Dorothee Granderath und andere Ratsmitglieder zweifeln bis heute, dass die AfD in Lahr das Rüstzeug mitbringt, das Stadtoberhaupt bei repräsentativen Anlässen zu vertreten. Jeder, der eine Stadt ehrenamtlich vertrete, müsse fest auf dem Boden des Grundgesetzes stehen, sagt die Grünen-Stadträtin. Bei Mitgliedern einer Partei, die in Teilen als rechtsextrem eingestuft und vom Verfassungsschutz beobachtet werde, sei dies nicht der Fall. "Wer als Stellvertreter des Oberbürgermeisters tätig ist, sollte allen Menschen in einer bunten Stadt wie Lahr gerecht werden und einer Partei angehören, die keine Menschen ausgrenzt", sagt Granderath. Das stellt sie bei der AfD in Frage.
Granderath, die selbst ehrenamtliche stellvertretende Bürgermeisterin ist, hatte bereits in der vergangenen Wahlperiode Erfahrungen mit AfD-Stadträten im Gemeinderat gemacht. Einige seien eher durch Nichtstun aufgefallen, einer habe lange, oft querulatorisch und selbstgefällig wirkende Reden gehalten, sagt sie. Außerdem habe der scheinbar harmlose Auftritt mancher AfD-Stadträte im Gemeinderat nicht zusammengepasst mit der Art und Weise, wie sie sich mit einschlägigen Einträgen in den Sozialen Medien präsentierten.
AfD-Stadträtin über gescheiterte Wahl: "Auch das ist Demokratie"
Dass sie den Posten der stellvertretenden Bürgermeisterin nicht bekommen hat, wertet AfD-Stadträtin Christine Amann-Vogt als persönliche Niederlage. "Mir hat nur eine Stimme gefehlt", sagt Amann-Vogt. Mit der CDU und den Freien Wählern komme sie gut aus, aber Grüne und SPD seien dagegen gewesen. "Auch das ist Demokratie. Wenn sie halt nicht möchten, dass jemand von der AfD dabei ist, dann muss ich das akzeptieren, ob es weh tut oder nicht."
Der Fall Lahr ist nicht exemplarisch, sondern nur ein Beispiel, wie sich ein Gemeindeparlament entscheiden kann. In Tuttlingen haben die Mitglieder des Gemeinderats zum Beispiel einen stellvertretenden Bürgermeister von der AfD ermöglicht.
Politologe plädiert: AfD formal gleichbehandeln
Der Politologe an der Universität Halle, Volker Best, fordert, dass überlegt werden müsse, wo man die AfD in parlamentarischen und demokratischen Ämtern integriere und wo das Risiko einfach zu hoch sei. "Wir sollten die AfD formal gleichbehandeln, soweit es keine allzu negativen Konsequenzen nach sich zieht oder diese einfach korrigiert werden können", sagt Best.

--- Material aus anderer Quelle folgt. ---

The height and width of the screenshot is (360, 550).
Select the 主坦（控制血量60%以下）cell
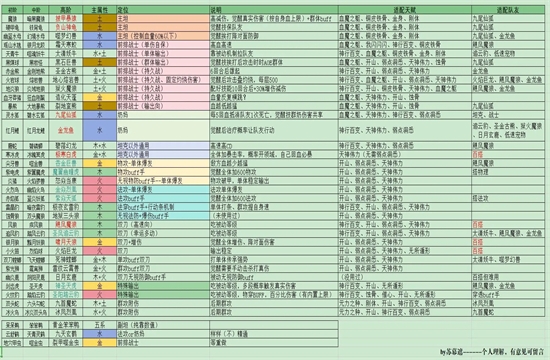point(163,36)
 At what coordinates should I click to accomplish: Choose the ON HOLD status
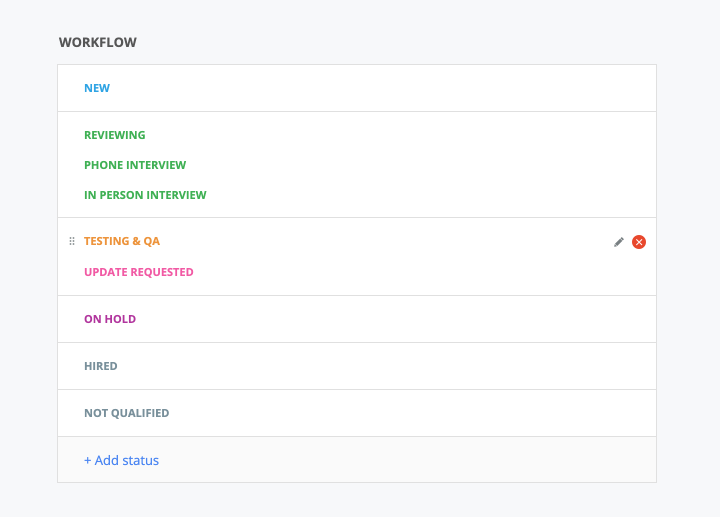(x=110, y=319)
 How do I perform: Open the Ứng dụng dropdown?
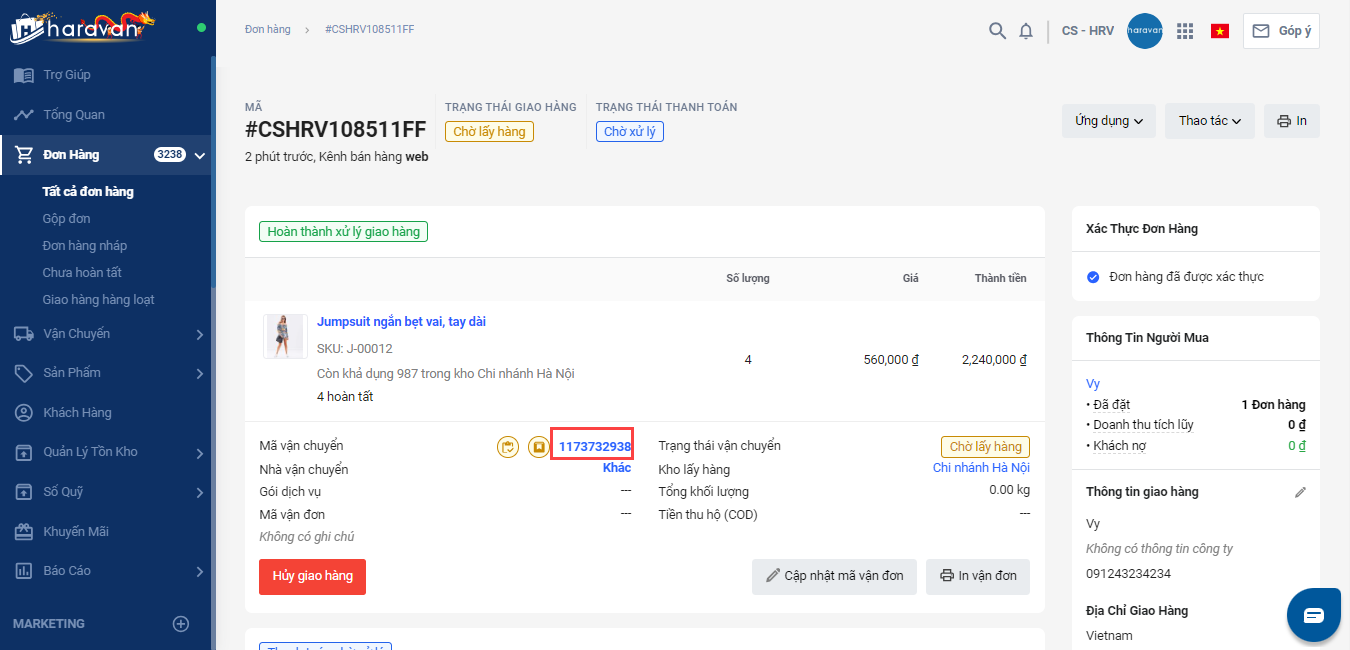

Wenn eine Abwahl von AfD-Politikern aus gewissen Positionen möglich sei und nichts gegen den einzelnen Kandidaten spreche, sollte er eine Aufgabe übernehmen dürfen. Best warnt allerdings auch: "Sind größere Risiken mit einem Amt verbunden, wie zum Beispiel bei den Verfassungsgerichten, aber auch beim Landtagsvizeposten oder auch beim Kuratorium der Landeszentrale für politische Bildung, dann sollte man es lassen."

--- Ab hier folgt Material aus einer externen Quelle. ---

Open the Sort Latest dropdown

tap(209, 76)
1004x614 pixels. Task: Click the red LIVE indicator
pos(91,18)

Einfallstore für Extremisten? Verfassungsorgane in BW: Was wäre bei einem Wahlerfolg der AfD?
Die Umfrage-Erfolge der AfD beschäftigen auch Verfassungsrechtler. Im Zentrum ihrer Überlegungen steht die Frage: Wie kann die Politik demokratische Institutionen stärken?

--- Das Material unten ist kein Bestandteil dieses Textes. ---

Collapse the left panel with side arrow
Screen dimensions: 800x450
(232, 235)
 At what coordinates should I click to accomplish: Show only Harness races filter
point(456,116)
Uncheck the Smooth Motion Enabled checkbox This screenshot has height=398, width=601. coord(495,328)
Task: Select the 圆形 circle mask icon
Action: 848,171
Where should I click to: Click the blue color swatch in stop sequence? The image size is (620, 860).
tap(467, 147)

Best sieht in jedem Fall auch eine Chance darin, dass der Druck der AfD vielerorts das parteipolitische Posten-Geschacher aus der Vergangenheit stoppen kann. Es sei nicht mehr zeitgemäß, Posten wie zum Beispiel den des Parlamentspräsidenten automatisch an Vertreter der stärksten Fraktion zu geben. Es brauche Besetzungen nicht über die Fraktionszugehörigkeit, sondern über Eignung und Anerkennung, sagt Best. Hier müssten sich die Abstimmungen öffnen: "Im Prinzip müsste man sagen, jede Fraktion darf zwei Leute vorschlagen und dann wird ein Präsidium gewählt und man kann zum Beispiel beliebig viele Ja-Stimmen abgeben und derjenige der die meisten Stimmen erhält, wird der Präsident."
In den 60er und 70er Jahren sei es kein Problem gewesen zu sagen, hier gehe es um nette Posten für verdiente Parteimitglieder oder jemanden, der gerade weggelobt werden solle, meint Best. Heute brauche es andere Mechanismen. "Die Zeiten sind andere", sagt Best. Allerdings räumt der Politologe auch ein, dass die Parteien noch nicht soweit seien, die Dinge vom System her zu denken und nicht von der Partei. Bests Fazit: "Das können wir uns nicht mehr leisten, da ist das Vertrauen in die Parteien doch sehr runtergerockt."